- SELECTED EXTRACT
===
Patternform Strategies: How To Analyse A Race In 10 Minutes…

Patternform Strategies Images

Winning analysis is rarely a ‘quick job’… Using the best tools on offer will speed things up though.

Having a method to refine selection in the early stages is really useful, Patternform allows you to find what you’re looking for within minutes.

I’ve used Patternfom for years, in this post I’ll take a look at:

  • How to use Patternform
  • The various cards on offer
  • Why I rate Patternform highly

How to use Patternform Successfully:

Before we get cracking, if you haven’t heard of it before:

Patternform is a filtering tool designed specifically for horse racing (using previous data).

There’s several different features found on the Patternform site so I’ll break down the ones I consider to be the most use, showing you the bits I consider to be best. Explaining why in the process.

The first thing to remember is; learning how to use Patternform doesn’t guarantee you to be a winner. However, it will save you a bucket load of time and give you an increased chance of finding what you’re looking for. Of course to do this, you need to know what you’re looking for.

To myself, as a trader on Betfair that’s quite easy. Although if you’re coming at Patternform from a straight punting angle, you might be looking for slightly different things. Either way, using it is much the same.

There are 3 types of ‘cards’:

  • Patternform Cards
  • Moneyform Cards
  • Dobbing Overview Cards (old format)

Generally I look at two of them, although can see the benefit in all three. I’ve found the best way to use Patternform cards is through their dobbing overview cards and Patternform cards (the main feature they have).

Lets get stuck into the Patternform cards themselves and how you might use them…

Patternform Cards…

It looks confusing at first, but it’s really not.

If you look at the image below, you’ll see a specific horse race. After selecting the Patternform cards feature, you have the ability to select a particular race. This is what it looks like:

how to use patternform

You’ll see various speed ratings and detail like the age and weight of a horse. As useful as it may be for punters, this doesn’t particularly interest me.

The interesting part for me, begins when you have the ability to filter said horses (on the lower half of the image). Take a look below, purely as an example I’ve filtered the ‘race distance’ highlighted to 12 furlongs. After doing this you just hit re-run. The Patternform card will then re-sort the horses within that race, displaying their percentages and times run over that distance previously.

Have a look below…

how to use patternform after

Having the ability to sort the runners like this can be useful when trying to see if it’s the first time a horse has been run over that distance, track, going etc. The quickest way to be honest, far quicker than sifting through the horses runs one by one.

You’ll also see in the top right – there are pace cards. An additional add-on that shows in-running data for each horse. Helpful, as longer followers will know.

When you think of the conventional way to look at horsesform like how a racing post race-card works. Patternform provides a far quicker solution, another interesting way to look at things is via filtering the weight carried in a handicap race.

Next; How to use moneyform cards…

Moneyform Cards

A bit different. Moneyform cards are quite simplistic, but effective when used with other tools.

Lets take a peak at the very same race as mentioned above with the Patternform cards:

How to Use Moneyform Cards

In the moneyform card above you’ll notice a few things; A selection of coloured numbers and a DOB %.
===
- RAW DATA
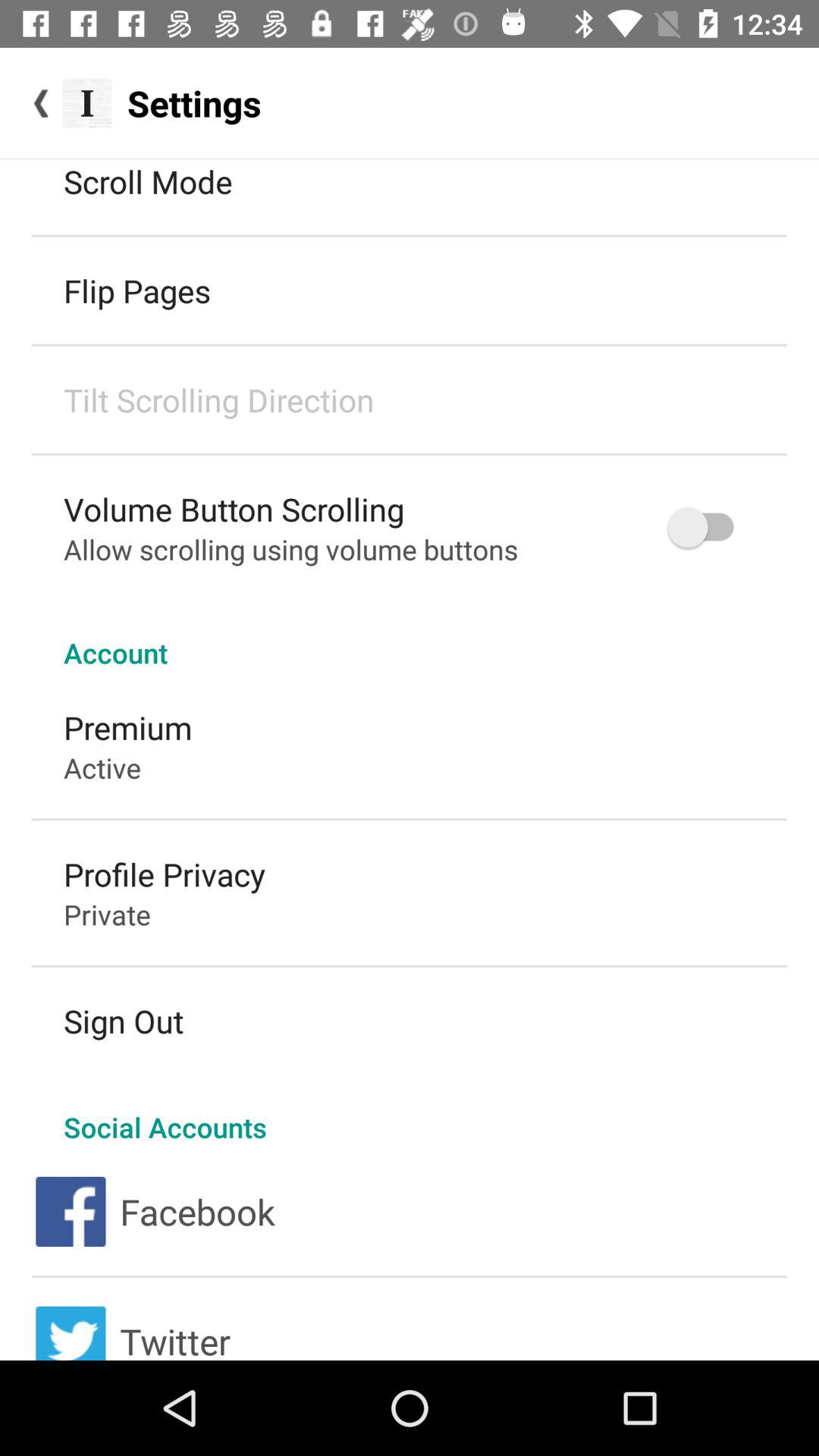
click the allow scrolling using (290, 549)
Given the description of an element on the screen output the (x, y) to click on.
===
- TO BE DONE
(1) In the Patternform article, what race distance did the author set the filter to as an example?
(2) Rewrite the stretch of the Patternform article from "Winning analysis is" through "for within minutes.", swapping "tools" for "resources".
(3) Write the next part of the Patternform article, picking up after its final sentence.

- OUTPUTS BY TASK
(1) 12 furlongs

(2)
Winning analysis is rarely a ‘quick job’… Using the best resources on offer will speed things up though.

Having a method to refine selection in the early stages is really useful, Patternform allows you to find what you’re looking for within minutes.

(3)
The numbers express a range at which the horse traded at in-running. The * expresses a win, or at the very least a 1.01 gubbing. The numbers representing the price band above it which it traded at (lowest) in-play, 9 being anything above. The overall % is just that of the total runs, how many times did the horse half in price – Gibbs Hill did 100% of the time for example. Useful to know.

Specific Runs: Gibbs Hill shows a history of 221**. Meaning; the last two runs it traded at 1.01 (generally a winner) before that it traded between 1 and 1.99 and the two previous between 2 and 2.99.

The colours are just a representation of if the horse went double or bust, and to what level. Red being the best and green being the worst – backwards I know. A green number means it still halved in price though. If you’re not familiar with the term DOB, there’s an explanation as to what Dobbing is here.

Moneyform cards are best used to confirm of deny a selected front-runner or selection suspect will shorten in-running.

DOB Overview Cards…

These type of cards come around before moneyform cards. To be honest they’re exactly the same, just with a little less information on offer. You’ll get the percentages at which each runner has dobbed at historically.

Not a huge amount extra to say about these, other than I don’t really use them. The others provide better quality info.

Patternform Strategies:

Ok, so now you know what it is, and how you to use Patternform – it’s time to think about various Patternform strategies.

There’s much discussion about strategy on the Patternform forum. Most seem to centre around the same thing – getting a significantly shorter price in running. Not so much the other way around.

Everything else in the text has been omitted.